Instructions to follow
Resume the article on bisphosphonate drugs and esophageal cancer after its final sentence, keeping its news-report style.

Page extract
Bisphosphonate bone drugs connected to esophageal cancer
January
08,
2009
Popular bisphosphonate drugs used to treat the bone thinning condition that increases the likelihood of a bone fracture (osteoporosis) may increase the risk of developing dangerous esophageal cancer, a Food and Drug Administration official said on Wednesday. Diane Wysowski of the FDA's division of drug risk assessment said researchers should check into potential links between so called bisphosphonate drugs and cancer.
In a letter in Thursday's New England Journal of Medicine, Wysowski said since the initial marketing of Fosamax (alendronate) in 1995, the FDA has received 23 reports in which patients developed esophageal tumors. Typically, two years lapsed between the start of the drug and the development of esophageal cancer. Eight patients died, she reported. Additionally in Europe and Japan, 21 cases involving Fosamax have been logged, with another six instances where Actonel (risedronate) and Didronel (etidronate) and Boniva (ibandronate) may have been involved. Six of those people died.
Esophagitis is inflammation of the lining of the tube that carries food from the mouth to the stomach. It is already established that a side effect of these drugs is esophagitis; this is why patients are instructed to remain upright for at least a half hour after taking them. In addition, Wysowski said, doctors should avoid prescribing the drugs to people with Barrett's esophagus, which is a mutation to the cells in the lining that leads to the stomach. It is often found in people with acid reflux disease and itself increases the risk of cancer.
Bisphosphonate drugs linked to jaw bone death
Researchers at the University Of Southern California School Of Dentistry have released results of clinical data that links oral bisphosphonates to increased jaw necrosis (death of jawbone tissue). Fosamax is the most widely prescribed oral bisphosphonate.

(Collected data entries)
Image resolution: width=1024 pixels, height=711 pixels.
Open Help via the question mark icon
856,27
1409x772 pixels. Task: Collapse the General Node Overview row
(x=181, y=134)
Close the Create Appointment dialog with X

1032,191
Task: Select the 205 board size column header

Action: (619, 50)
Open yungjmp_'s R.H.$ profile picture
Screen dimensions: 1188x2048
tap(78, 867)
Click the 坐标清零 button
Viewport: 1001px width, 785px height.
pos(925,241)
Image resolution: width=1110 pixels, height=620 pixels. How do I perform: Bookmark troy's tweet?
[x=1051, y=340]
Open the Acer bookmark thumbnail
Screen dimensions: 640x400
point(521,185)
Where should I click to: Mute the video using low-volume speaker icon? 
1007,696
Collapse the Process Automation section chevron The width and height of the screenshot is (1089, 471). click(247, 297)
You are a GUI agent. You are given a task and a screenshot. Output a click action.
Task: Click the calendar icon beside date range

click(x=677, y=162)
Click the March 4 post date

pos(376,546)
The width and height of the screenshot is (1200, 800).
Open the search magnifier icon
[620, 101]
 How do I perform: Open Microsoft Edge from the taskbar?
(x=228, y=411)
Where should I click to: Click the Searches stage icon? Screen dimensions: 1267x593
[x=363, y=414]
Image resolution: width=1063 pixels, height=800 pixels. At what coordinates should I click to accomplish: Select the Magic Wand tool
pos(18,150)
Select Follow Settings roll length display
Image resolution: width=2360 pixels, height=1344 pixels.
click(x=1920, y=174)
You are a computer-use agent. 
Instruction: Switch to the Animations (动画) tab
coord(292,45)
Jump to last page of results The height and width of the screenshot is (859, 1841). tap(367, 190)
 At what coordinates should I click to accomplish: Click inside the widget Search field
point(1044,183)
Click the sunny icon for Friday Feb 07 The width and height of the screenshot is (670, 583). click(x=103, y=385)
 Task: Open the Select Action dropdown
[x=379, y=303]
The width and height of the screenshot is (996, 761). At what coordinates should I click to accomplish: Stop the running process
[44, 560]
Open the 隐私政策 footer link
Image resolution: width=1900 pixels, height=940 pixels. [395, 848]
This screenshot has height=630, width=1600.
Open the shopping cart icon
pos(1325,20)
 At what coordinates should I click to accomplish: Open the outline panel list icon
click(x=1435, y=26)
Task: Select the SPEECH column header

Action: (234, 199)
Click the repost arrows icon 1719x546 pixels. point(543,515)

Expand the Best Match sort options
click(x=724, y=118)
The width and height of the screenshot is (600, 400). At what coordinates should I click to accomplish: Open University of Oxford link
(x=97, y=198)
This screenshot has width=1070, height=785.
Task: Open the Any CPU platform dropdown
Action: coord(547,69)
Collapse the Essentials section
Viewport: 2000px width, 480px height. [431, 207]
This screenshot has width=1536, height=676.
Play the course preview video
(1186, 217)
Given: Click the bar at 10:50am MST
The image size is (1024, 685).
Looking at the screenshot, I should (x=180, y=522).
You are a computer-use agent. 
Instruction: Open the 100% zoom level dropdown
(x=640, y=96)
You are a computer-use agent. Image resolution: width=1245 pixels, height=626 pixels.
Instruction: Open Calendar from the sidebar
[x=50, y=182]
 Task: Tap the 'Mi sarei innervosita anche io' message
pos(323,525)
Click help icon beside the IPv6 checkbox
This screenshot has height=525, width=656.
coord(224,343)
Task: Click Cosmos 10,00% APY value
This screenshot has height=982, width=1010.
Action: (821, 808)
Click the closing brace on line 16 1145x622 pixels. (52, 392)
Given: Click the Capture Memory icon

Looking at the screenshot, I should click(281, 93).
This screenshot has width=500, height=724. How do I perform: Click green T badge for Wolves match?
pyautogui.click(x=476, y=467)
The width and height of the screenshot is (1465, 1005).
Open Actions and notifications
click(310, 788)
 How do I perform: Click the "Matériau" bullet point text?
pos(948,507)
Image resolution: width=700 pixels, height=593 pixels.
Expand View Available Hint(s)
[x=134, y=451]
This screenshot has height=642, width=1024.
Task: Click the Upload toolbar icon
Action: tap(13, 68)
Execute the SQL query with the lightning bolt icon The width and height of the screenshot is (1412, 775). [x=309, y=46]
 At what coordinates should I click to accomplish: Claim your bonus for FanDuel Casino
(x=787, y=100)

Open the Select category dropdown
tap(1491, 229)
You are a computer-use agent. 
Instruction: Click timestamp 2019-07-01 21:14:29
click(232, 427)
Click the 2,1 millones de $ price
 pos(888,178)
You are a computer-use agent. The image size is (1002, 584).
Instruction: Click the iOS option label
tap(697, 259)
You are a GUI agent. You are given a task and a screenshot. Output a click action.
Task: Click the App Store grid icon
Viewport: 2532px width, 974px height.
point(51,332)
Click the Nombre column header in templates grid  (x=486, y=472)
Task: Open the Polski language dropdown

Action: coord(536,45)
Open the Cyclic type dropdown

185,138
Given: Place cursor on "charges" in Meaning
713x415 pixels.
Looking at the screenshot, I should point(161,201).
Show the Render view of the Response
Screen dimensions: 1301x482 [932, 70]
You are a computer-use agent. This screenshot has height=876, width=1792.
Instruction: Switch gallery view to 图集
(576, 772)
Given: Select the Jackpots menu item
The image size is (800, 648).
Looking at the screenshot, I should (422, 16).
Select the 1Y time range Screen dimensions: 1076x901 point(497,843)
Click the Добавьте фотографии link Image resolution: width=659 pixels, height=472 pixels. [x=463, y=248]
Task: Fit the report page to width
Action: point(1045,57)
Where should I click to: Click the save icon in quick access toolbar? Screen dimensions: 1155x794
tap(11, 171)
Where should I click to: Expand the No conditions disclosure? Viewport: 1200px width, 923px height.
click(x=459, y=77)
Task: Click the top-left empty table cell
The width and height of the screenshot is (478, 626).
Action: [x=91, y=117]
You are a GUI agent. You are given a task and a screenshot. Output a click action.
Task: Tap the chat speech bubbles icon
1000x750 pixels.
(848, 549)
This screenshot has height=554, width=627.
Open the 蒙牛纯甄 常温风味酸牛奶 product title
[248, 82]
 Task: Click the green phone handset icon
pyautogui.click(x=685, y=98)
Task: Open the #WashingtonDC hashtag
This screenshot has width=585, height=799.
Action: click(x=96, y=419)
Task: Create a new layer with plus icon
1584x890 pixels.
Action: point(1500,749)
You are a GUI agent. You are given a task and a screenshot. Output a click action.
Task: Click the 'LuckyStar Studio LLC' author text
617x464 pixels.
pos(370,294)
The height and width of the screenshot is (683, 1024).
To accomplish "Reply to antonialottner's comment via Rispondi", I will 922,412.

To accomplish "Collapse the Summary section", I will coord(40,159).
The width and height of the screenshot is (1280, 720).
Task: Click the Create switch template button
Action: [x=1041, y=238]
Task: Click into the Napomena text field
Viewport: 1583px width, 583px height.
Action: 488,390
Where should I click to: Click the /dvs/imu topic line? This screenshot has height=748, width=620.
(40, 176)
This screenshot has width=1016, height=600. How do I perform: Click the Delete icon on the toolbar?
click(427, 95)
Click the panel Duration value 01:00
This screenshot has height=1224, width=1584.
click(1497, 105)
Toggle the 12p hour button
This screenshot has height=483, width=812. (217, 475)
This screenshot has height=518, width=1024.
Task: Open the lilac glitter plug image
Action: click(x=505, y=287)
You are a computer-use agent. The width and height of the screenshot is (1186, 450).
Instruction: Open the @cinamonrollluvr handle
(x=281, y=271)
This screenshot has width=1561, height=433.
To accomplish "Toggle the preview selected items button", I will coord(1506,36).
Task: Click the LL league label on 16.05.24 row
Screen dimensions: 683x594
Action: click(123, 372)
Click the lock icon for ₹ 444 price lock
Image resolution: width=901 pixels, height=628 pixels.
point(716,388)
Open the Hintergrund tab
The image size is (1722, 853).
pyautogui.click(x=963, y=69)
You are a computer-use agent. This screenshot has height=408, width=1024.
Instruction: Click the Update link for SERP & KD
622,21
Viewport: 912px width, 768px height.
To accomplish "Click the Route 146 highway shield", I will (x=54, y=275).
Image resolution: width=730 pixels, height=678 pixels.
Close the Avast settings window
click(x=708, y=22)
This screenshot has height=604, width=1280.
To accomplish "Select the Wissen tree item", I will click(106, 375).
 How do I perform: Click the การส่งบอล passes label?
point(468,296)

Output for this exercise
This is the first large institutional study in the U.S. to investigate the relationship between oral bisphosphonate use and jaw bone death, said principal investigator Parish Sedghizadeh, assistant professor of clinical dentistry with the USC School of Dentistry.
After controlling for referral bias, nine of 208 healthy School of Dentistry patients who take or have taken Fosamax for any length of time were diagnosed with osteonecrosis of the jaw (ONJ). The study’s results are in contrast to drug makers’ prior assertions that bisphosphonate-related ONJ risk is only noticeable with intravenous use of the drugs, not oral usage, Sedghizadeh said. “We’ve been told that the risk with oral bisphosphonates is negligible, but four percent is not negligible,” he said. The study is among the first to acknowledge that even short-term use of common oral osteoporosis drugs may leave the jaw vulnerable to devastating necrosis, according to the report. The study appears in the January 1 2009 issue of the Journal of the American Dental Association (JADA).